Face às perguntas prováveis do crente de todos os tempos: “para quê rezar?”; “porquê manifestar nossos desejos a Deus, se Ele já conhece nossas necessidades?”, o bispo de Hipona explica que a oração do Pai Nosso exercita e, ao mesmo tempo, regula o desejo:

«Em primeiro lugar, Nosso Senhor suprimiu o palavreado, para não dirigires a Deus muitas palavras, como se quisesses ensinar a Deus com a abundância de palavras. Por isso, quando pedes, é preciso que seja com piedade não com verbosidade. Na verdade, o vosso Pai sabe o que necessitais, antes de lho pedirdes (Mt 6,8). Não queirais então falar muito, porque ele sabe o que necessitais. No entanto, não se dê o caso de alguém aqui dizer: “Se Ele sabe o que necessitamos, para que é que dizemos mesmo poucas palavras? Para que é que rezamos? Se Ele próprio sabe, então que nos dê o que Ele sabe que nos é necessário”. Mas Ele quis que rezes, precisamente para dar o necessário ao que o deseja, de modo a não parecer vil o que Ele vier a dar, visto que Ele também insinuou o próprio desejo. Portanto, as palavras que Nosso Senhor Jesus Cristo ensinou na oração são a regra dos desejos. Não te é lícito pedir nada para além do que aí foi escrito» (Sermão 56, 3. 4).

Por conseguinte, ao pedir o que desejamos, adestramos e orientamos o desejo (cf. Agostinho, Sermão 59,5.8). Ora o desejo mais profundo e radical do nosso ser coincide com a busca da felicidade, ou da vida feliz. Esta, porém, só pode ser saciada com o Sumo Bem que é Deus (cf. Agostinho, Ep. 130, 16, 30). Por isso o Hiponense nos aconselha: «pede a vida feliz que todos os homens buscam possuir… que outra coisa deves pedir?» (Ibid. 9,18).

Todas as petições que compõem o Pai Nosso não são mais do que concretizações deste desejo que nos habita em profundidade. Como lembra repetidamente S. Agostinho «as palavras que Nosso Senhor Jesus Cristo nos ensinou na Oração são o modelo do que devemos desejar» (Sermão 56,4).

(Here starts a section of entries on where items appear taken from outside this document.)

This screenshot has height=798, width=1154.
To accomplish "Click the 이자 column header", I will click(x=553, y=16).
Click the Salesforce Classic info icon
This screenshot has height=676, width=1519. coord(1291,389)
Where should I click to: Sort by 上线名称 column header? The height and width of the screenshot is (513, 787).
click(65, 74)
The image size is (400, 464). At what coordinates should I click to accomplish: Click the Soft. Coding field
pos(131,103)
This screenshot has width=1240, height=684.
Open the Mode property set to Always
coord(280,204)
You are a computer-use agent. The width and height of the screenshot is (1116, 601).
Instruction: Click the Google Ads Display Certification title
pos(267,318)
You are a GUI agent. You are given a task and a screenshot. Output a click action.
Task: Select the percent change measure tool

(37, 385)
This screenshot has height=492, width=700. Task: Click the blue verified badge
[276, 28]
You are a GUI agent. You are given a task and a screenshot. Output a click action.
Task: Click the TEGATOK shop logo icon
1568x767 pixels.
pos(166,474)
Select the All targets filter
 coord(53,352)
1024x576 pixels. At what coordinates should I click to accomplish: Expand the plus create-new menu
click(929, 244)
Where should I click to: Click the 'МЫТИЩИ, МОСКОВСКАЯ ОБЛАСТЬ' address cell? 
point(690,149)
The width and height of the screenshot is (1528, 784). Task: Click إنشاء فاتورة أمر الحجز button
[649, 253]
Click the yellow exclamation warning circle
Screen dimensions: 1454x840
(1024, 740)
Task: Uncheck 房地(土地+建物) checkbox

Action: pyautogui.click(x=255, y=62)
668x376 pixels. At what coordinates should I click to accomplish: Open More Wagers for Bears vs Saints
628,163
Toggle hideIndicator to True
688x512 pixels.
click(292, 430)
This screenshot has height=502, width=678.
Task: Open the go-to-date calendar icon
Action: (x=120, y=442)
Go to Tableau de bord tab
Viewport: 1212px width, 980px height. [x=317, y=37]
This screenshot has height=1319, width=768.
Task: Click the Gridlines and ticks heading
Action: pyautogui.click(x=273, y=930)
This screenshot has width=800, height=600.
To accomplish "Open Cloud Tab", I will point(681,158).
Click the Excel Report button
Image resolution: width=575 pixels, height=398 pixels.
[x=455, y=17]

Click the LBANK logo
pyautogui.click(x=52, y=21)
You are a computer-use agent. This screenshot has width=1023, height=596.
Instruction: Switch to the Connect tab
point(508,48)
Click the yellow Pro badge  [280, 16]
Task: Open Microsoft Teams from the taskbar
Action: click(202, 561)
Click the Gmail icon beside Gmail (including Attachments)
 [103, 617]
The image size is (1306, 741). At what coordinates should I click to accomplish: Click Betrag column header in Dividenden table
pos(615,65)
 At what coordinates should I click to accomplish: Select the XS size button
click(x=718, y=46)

Efetivamente, através desta Oração, são ativados tanto o desejo como a recetividade, duplo movimento fundamental no progresso espiritual: «nosso Deus e Senhor quer exercitar com a oração [do Pai Nosso] nosso desejo, e assim prepara a capacidade para recebermos o que nos há de dar» (Ep. 130,17).

Cada uma das súplicas da Oração do Senhor é concretização deste exercício de amplificação do desejo.

Para saber mais: como oravam os primeiros cristãos?

É deste “desejo” e “necessidade” que trata este livro intitulado: “A oração dos Cristãos”; com o subtítulo: “O Pai Nosso comentado pelos Padres da Igreja”. São assim chamados os grandes mestres do pensamento Cristão dos primeiros seis séculos da nossa era. Estes Padres da nossa identidade cultural e cristã viram no Pai Nosso um resumo do Evangelho e o padrão de toda a vida orante, mas também a regra comportamental para uma nova ética transformadora do mundo. Embora conscientes de que para orar não são necessárias grandes teorias ou explicar tudo, estes nossos Pais também sabiam bem como a ignorância leva à desvalorização e negligência. Sentiram, por isso, a necessidade de explicar a Oração do Senhor, procurando “traduzir” os seus múltiplos significados e implicações para os homens e mulheres de cada tempo.

Desta forma, legaram-nos um verdadeiro tesouro, rico de textos e conteúdos que, infelizmente, continuam a ser desconhecidos da maioria dos nossos contemporâneos.

Vale, por isso, a pena relembrar como os primeiros cristãos e pastores oravam e entendia a oração, na esperança de que o seu ensinamento ajude os homens e mulheres de hoje, como ajudou os cristãos do seu tempo e de outros tempos, a rezar melhor, orando como e com Jesus.

Ao avivarmos e preservarmos a memória de uma tradição orante, que já é, ela própria, património comum, visamos também evidenciar a continuidade e profundidade de uma experiência religiosa que merece, particularmente em nossos dias, ser conhecida e partilhada.